In this notebook, you will build an ARIMA model for AAPL stock closing prices. The lab objectives are:
Make sure you restart the Python kernel after executing the pip install
command below! After you restart the kernel you don't have to execute the command again.
In [ ]:
!pip install --user statsmodels
In [ ]:
%matplotlib inline
import pandas as pd
import matplotlib.pyplot as plt
import numpy as np
import datetime
%config InlineBackend.figure_format = 'retina'
In [ ]:
df = pd.read_csv('gs://cloud-training/ai4f/AAPL10Y.csv')
df['date'] = pd.to_datetime(df['date'])
df.sort_values('date', inplace=True)
df.set_index('date', inplace=True)
print(df.shape)
df.head()
In [ ]:
df_week = # TODO: Use the df DataFrame to resample the 'close' column to a weekly granularity. Use the mean as the aggregator.

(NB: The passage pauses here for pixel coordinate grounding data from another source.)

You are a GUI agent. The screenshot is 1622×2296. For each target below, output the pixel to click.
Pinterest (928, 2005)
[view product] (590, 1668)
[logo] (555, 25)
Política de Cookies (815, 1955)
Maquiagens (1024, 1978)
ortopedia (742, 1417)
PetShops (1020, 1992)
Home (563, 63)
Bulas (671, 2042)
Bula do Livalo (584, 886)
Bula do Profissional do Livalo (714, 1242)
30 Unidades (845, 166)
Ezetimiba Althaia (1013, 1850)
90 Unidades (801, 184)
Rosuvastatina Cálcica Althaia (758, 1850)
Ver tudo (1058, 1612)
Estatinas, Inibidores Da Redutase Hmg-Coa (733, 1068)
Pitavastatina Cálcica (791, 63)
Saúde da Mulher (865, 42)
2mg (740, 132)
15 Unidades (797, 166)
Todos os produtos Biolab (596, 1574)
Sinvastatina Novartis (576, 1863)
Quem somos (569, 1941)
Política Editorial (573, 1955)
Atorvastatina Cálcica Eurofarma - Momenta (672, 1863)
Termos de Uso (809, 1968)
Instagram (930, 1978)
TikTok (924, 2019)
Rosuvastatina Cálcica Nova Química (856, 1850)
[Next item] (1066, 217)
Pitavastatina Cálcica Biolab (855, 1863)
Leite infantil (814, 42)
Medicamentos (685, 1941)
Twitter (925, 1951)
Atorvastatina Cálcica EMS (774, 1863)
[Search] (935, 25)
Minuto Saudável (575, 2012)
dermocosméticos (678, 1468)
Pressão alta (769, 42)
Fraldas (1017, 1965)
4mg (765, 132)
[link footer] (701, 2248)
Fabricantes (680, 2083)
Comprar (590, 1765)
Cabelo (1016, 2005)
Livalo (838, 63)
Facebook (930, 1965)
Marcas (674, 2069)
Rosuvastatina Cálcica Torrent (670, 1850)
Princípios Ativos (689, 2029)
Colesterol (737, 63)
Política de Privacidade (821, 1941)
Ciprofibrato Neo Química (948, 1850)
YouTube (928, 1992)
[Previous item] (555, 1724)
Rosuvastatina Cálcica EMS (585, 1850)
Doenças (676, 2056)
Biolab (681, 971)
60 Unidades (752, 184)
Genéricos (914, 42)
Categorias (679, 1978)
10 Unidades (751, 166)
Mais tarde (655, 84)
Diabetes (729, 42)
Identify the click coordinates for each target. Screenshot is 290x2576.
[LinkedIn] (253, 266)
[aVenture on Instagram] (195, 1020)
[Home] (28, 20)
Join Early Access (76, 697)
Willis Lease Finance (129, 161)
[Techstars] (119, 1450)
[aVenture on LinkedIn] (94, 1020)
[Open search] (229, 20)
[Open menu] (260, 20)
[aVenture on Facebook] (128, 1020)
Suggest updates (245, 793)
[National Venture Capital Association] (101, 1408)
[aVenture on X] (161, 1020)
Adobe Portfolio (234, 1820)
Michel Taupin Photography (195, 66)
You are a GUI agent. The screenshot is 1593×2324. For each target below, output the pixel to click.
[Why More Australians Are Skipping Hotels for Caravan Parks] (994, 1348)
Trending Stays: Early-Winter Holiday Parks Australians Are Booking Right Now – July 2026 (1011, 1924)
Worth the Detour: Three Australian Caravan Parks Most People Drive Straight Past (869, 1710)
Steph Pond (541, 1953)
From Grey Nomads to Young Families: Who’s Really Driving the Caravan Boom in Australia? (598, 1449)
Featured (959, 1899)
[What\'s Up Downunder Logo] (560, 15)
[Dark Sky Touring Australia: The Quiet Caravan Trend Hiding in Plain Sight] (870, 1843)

df_week = df_week[['close']]
df_week.head()
Let's create a column for weekly returns. Take the log to of the returns to normalize large fluctuations.
In [ ]:
df_week['weekly_ret'] = np.log(df_week['close']).diff()
df_week.head()
In [ ]:
# drop null rows
df_week.dropna(inplace=True)
In [ ]:
df_week.weekly_ret.plot(kind='line', figsize=(12, 6));
In [ ]:
udiff = df_week.drop(['close'], axis=1)
udiff.head()
In [ ]:
import statsmodels.api as sm
from statsmodels.tsa.stattools import adfuller
In [ ]:
rolmean = udiff.rolling(20).mean()
rolstd = udiff.rolling(20).std()
In [ ]:
plt.figure(figsize=(12, 6))
orig = plt.plot(udiff, color='blue', label='Original')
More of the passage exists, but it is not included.